Towards Reliable Multimodal Agents: A Survey

PhD Qualifying Examination


Title: "Towards Reliable Multimodal Agents: A Survey"

by

Mr. Kaican LI


Abstract:

Multimodal agents are increasingly being deployed in real-world settings, 
including autonomous systems, digital assistance, robotics, and healthcare, 
where they must interpret and act on information from diverse sources such as 
vision, language, audio, and sensor data. Despite their growing capabilities, 
ensuring their reliability remains a major challenge. Failures can arise from 
brittle perception, cross-modal inconsistencies, hallucinated reasoning, poor 
uncertainty estimation, distribution shifts, and unsafe or poorly grounded 
action execution.

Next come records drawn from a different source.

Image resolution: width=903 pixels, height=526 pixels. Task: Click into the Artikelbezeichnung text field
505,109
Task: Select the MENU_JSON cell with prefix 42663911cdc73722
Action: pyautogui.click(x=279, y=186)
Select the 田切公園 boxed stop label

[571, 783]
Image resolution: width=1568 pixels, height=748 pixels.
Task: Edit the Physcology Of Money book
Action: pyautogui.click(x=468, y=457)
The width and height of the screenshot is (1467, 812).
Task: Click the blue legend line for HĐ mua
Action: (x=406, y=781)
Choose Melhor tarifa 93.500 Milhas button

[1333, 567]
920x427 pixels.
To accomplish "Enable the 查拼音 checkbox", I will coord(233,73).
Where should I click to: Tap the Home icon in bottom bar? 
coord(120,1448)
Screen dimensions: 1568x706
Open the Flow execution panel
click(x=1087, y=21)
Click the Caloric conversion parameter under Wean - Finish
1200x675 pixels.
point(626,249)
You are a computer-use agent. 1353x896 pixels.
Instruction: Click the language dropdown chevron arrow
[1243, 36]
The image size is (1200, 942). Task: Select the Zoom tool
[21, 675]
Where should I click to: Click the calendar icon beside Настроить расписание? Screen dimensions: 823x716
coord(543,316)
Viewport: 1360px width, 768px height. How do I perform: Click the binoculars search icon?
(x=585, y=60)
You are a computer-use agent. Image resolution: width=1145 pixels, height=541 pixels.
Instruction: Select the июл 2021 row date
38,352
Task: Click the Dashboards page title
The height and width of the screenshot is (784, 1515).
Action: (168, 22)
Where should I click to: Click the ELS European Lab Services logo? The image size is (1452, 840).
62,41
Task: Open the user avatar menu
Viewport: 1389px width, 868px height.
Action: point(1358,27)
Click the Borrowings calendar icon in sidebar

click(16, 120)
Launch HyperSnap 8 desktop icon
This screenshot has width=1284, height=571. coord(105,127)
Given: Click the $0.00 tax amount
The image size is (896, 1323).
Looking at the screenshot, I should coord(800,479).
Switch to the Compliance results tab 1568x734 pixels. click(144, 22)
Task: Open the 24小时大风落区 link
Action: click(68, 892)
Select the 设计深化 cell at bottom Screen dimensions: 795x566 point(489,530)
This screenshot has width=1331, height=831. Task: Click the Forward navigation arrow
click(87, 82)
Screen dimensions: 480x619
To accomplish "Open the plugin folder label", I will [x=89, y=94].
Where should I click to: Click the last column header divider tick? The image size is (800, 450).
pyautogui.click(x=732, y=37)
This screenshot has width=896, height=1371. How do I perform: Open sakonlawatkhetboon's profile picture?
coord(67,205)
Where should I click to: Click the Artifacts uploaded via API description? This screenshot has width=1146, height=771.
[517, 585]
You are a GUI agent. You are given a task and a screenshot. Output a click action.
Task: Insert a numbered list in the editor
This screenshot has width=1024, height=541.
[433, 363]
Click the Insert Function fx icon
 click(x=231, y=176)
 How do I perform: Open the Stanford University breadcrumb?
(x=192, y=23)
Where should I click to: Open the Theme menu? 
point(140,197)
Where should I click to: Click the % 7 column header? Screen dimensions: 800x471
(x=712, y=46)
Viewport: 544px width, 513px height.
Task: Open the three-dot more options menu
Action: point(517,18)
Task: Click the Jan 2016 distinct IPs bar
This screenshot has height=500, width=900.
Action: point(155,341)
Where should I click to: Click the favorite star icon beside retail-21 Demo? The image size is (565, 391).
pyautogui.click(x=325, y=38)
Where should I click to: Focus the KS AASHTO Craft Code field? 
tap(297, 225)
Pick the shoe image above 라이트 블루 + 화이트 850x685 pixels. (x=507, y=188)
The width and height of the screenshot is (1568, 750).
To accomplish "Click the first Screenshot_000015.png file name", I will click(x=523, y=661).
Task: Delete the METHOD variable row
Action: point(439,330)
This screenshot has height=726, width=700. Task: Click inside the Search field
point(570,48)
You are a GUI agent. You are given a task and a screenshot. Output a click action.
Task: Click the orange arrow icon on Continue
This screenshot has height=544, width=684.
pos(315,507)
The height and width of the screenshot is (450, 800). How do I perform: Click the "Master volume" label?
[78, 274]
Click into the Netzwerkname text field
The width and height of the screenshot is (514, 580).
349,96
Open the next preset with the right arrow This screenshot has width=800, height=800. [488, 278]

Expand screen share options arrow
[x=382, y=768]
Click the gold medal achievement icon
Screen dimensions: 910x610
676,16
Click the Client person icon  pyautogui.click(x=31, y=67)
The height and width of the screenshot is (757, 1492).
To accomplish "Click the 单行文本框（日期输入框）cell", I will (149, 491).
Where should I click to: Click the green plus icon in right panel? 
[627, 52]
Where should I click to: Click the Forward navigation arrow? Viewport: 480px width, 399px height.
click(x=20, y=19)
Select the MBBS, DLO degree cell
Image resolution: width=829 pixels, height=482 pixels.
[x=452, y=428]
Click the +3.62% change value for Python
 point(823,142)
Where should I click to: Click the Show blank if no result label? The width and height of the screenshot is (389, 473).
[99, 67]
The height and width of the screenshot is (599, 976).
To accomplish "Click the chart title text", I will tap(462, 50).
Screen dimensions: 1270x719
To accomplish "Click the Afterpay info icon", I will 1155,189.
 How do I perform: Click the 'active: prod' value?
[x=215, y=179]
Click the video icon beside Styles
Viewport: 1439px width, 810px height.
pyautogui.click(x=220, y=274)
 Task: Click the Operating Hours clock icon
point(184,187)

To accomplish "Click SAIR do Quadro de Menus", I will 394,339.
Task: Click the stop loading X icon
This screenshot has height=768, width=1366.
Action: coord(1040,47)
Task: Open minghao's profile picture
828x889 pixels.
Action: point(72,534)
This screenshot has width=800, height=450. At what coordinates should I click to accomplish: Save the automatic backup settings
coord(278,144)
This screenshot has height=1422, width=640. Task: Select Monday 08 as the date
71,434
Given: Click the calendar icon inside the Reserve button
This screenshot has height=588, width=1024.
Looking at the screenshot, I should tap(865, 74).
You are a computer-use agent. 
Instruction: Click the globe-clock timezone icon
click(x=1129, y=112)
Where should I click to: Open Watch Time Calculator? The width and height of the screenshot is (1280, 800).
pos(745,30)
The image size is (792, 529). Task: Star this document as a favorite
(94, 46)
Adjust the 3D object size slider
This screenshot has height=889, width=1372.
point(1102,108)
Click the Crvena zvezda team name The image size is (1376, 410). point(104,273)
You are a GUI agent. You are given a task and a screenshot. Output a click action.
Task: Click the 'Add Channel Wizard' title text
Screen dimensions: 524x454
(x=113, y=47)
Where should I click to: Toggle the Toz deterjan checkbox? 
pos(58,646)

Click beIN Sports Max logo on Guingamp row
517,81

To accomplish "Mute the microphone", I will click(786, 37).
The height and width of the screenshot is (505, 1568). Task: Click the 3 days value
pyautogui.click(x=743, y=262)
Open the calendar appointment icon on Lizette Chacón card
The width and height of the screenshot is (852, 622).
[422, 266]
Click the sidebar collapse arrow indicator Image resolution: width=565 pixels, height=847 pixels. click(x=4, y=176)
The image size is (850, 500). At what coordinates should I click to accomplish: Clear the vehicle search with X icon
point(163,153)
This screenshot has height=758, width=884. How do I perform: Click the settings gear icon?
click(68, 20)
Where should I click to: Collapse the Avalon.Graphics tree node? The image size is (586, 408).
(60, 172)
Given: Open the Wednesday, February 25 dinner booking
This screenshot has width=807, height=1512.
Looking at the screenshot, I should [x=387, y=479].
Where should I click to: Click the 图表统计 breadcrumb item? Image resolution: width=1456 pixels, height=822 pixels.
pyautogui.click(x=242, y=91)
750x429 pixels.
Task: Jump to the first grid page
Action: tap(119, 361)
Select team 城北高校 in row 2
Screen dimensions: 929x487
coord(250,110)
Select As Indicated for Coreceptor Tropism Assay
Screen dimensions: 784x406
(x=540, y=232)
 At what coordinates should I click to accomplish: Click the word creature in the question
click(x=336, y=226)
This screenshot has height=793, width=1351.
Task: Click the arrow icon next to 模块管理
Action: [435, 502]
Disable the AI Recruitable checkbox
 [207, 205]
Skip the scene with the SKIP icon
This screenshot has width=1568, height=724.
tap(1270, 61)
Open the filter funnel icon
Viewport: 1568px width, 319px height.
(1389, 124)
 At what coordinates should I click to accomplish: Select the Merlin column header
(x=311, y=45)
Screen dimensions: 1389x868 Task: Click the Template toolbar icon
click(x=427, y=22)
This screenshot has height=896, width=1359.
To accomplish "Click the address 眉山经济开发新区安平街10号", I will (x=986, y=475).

This survey provides a systematic overview of reliability 
in multimodal agents by organizing the field around key failure modes, 
evaluation protocols, and emerging technical approaches for improving 
robustness, calibration, grounding, interpretability, and trustworthiness. It 
further examines how reliability is measured across both benchmark-based and 
real-world interactive settings. Finally, the survey discusses the 
limitations of current methods and outlines open research directions for 
developing multimodal agents that can operate dependably under real-world 
complexity, ambiguity, and uncertainty.


Date:                   Wednesday, 15 April 2026

Time:                   11:00am - 1:00pm

Venue:                  Room 2132C
                        Lift 22

Committee Members:      Prof. Nevin Zhang (Supervisor)
                        Dr. Dan Xu (Chairperson)
                        Dr. Long Chen